We’ve had a few discussions on Slack about how to make exposure or visit (or similar) metadata values that are produced by processing (e.g. seeing derived from the PSF model, not DIMM data) available to the Gen3 butler query system and
QuantumGraph generation in particular. A few different ideas for doing this have been brought up, and I wanted to get them in one place and expound a bit on what I think the best approach looks like now.
First, I should make it clear that there are probably cases where using registry queries to do selections on (say) seeing isn’t actually what you want - a
PipelineTask that cares about a very specific definition of some metadata quantity may actually want to filter its inputs in its own
run method. And in other cases, the registry query may just be one of several ways to generate an explicit list of data IDs that could be saved in some other form, and possibly manually vetted before they are actually used in QG generation. Let’s not get distracted by those possibilities here.

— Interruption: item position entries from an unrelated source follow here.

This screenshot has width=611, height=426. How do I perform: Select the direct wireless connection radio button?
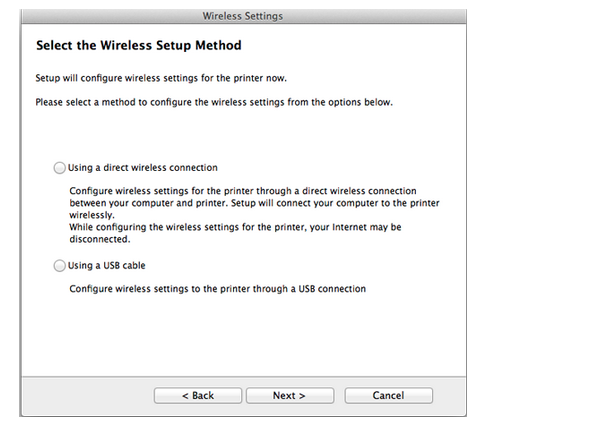(59, 168)
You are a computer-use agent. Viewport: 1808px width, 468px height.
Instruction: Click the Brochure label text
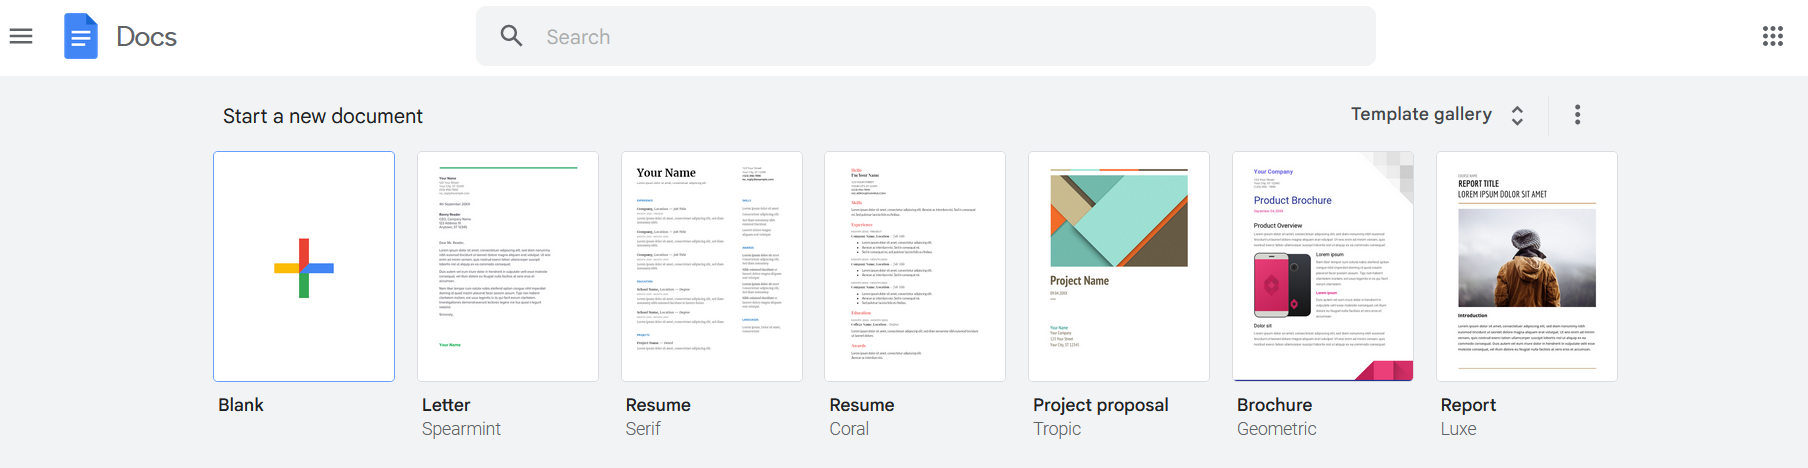[x=1274, y=405]
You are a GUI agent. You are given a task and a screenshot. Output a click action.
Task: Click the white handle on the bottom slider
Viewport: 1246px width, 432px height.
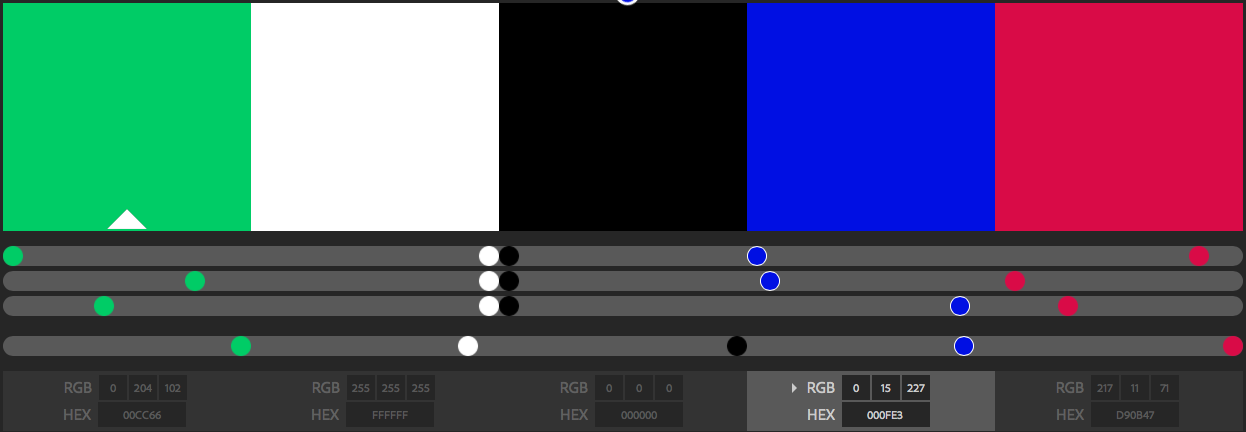tap(468, 346)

The original scheme for this kind of metadata was developed in the butler working group days, and it involves having dedicated metadata tables for each
StorageClass, and having those populated by the
Formatter when a dataset is
put, by having it look at the in-memory Python object it’s given and extracting some stuff from it to give back to the
Registry before it actually writes the file. So in the case of seeing, we’d have a
seeing column (allowed to be
NULL) in some table that would have a row for each
afw.image.Exposure dataset we write, and the
Formatter classes that deal with that class would all know they they have to do
object.getPsf().computeMoments().getDeterminantRadius() or something similar to compute that
seeing value to give back to the registry.
This is all still viable, though it’s never been a high priority, and it’s a lot of fairly fundamental butler API and schema changes (the kind that would require broad but probably not very deep changes elsewhere). And it may still be a good approach for saving simpler things, like the number of pixels in an image or the number of rows in a catalog. But I don’t like the inflexibility of things being set only at
put-time, and then locked there forever, or the idea that
Formatters should know quite that much about the content of what they’re saving. We’d also have to add support for looking at those metadata tables to the query system itself, but that’s the case for any approach to this problem.

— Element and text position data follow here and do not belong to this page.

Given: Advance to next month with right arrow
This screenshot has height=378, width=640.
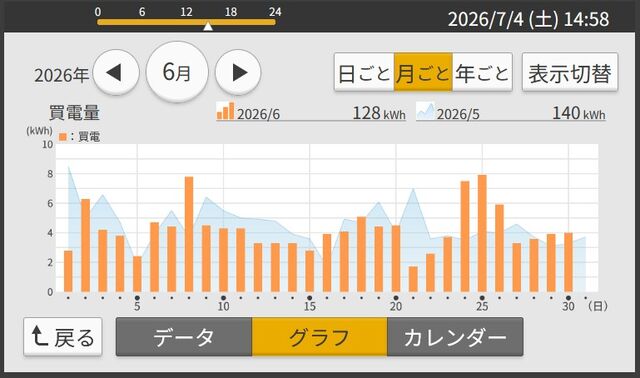Looking at the screenshot, I should (x=238, y=73).
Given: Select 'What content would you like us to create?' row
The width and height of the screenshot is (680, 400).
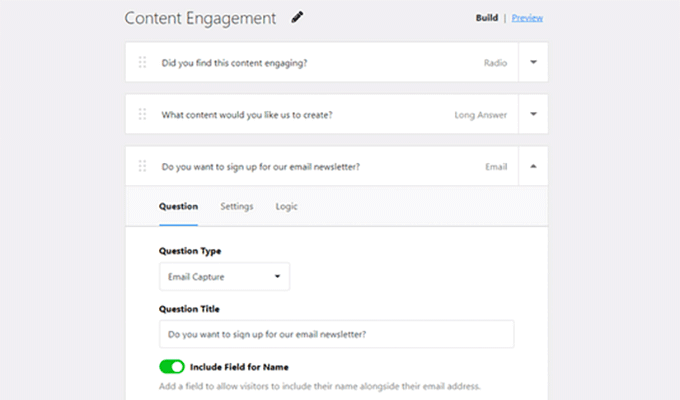Looking at the screenshot, I should tap(247, 114).
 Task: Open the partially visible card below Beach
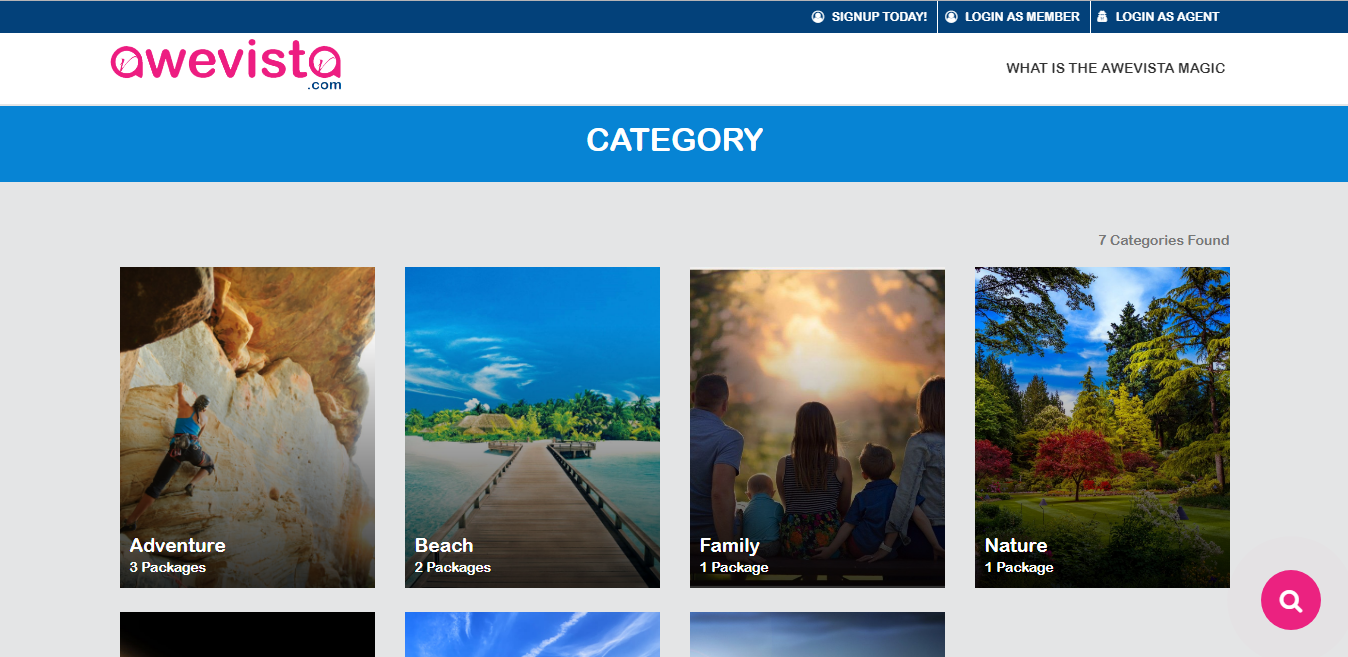tap(532, 634)
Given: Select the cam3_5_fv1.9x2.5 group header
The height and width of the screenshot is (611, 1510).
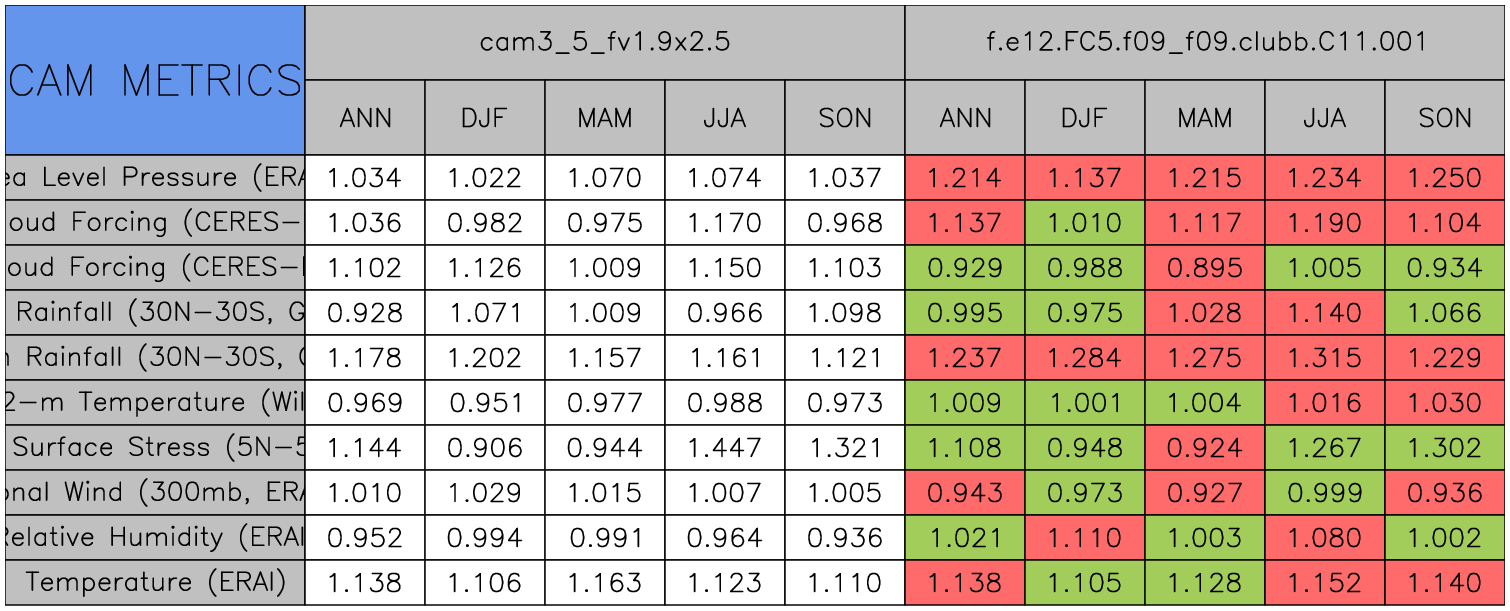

I think the new metrics-gathering system that @KSK, @bechtol, and @jeffcarlin are building on top
PipelineTask provides a path to an alternative. Seeing could just be a trivial
PipelineTask metric they compute, or even something they gather from task-level metadata (I’m not sure how tied together their system is to the
MetricTask system that @kfindeisen et al put together in Gen2 with Gen3 in mind, but I’m sure we can make them interoperate if they don’t already). And if we can make the query system hook into those metric values, we’ll give it access to much more than we’d have ever considered saving at
put time in the previous approach. Many of the pieces are already there, or will be arriving soon:
Registryhas a system for creating “opaque” tables in the same database (and schema) that holds the registry itself. We already use this in most
Datastores, to hold information that is private to that
- Our query expression parser currently only permits identifiers that are part of our predefined “dimensions” system, but it wouldn’t be at all difficult to allow it to handle opaque tables as well.
- We can already define a chain of
Datastoresthat delegates saving particular dataset types or storage classes to a special
So, instead of saving our metric measurements to tiny JSON files, we’d write a simple, single-purpose custom
Datastore that saves metric measurements to opaque table rows in the Registry database instead. We might only need one table for all metrics - the columns would just be the integer
dataset_id and the actual metric measurement data - so the question is how many columns we need for the metric measurement data, and how stable that is. The
dataset_id would be sufficient to tie it back to the actual name of the metric (via the dataset type), the processing run, and the data ID.
That’s not quite enough; we’d also need to make it so the opaque table registration system could be told that a
dataset_id column will be present in the table - the query system would need that information to know how to connect any expression on opaque table columns back to the rest of the query (i.e. how to join the opaque table to other tables). That’s not hard at all, compared to the custom
Datastore, and it might even be something we’d want to consider in the internal-
Datastore opaque tables, if we wanted to provide query system access to anything in those (by definition making them a bit less private-to-Datastore, of course).
Overall, this seems much easier to implement (even with a custom
Datastore) than the original approach we had in mind, and much more powerful. It’s also layered much more nicely, because it’s not something
Butler itself would natively support, but rather something we’d be building on top of
Butler using features it already (mostly) provides. And it’s not quite a schema change, with the way we define those - these are all tables that the Butler is happy to add to a repo after that repo has already been created, and it has no problem reading repos that don’t have those tables, because they’re not intrinsic to the repo. The metrics-based approach is also not exclusive; we could do the original approach, too, but I’m hoping that the metrics-based approach will work well enough that we don’t have to.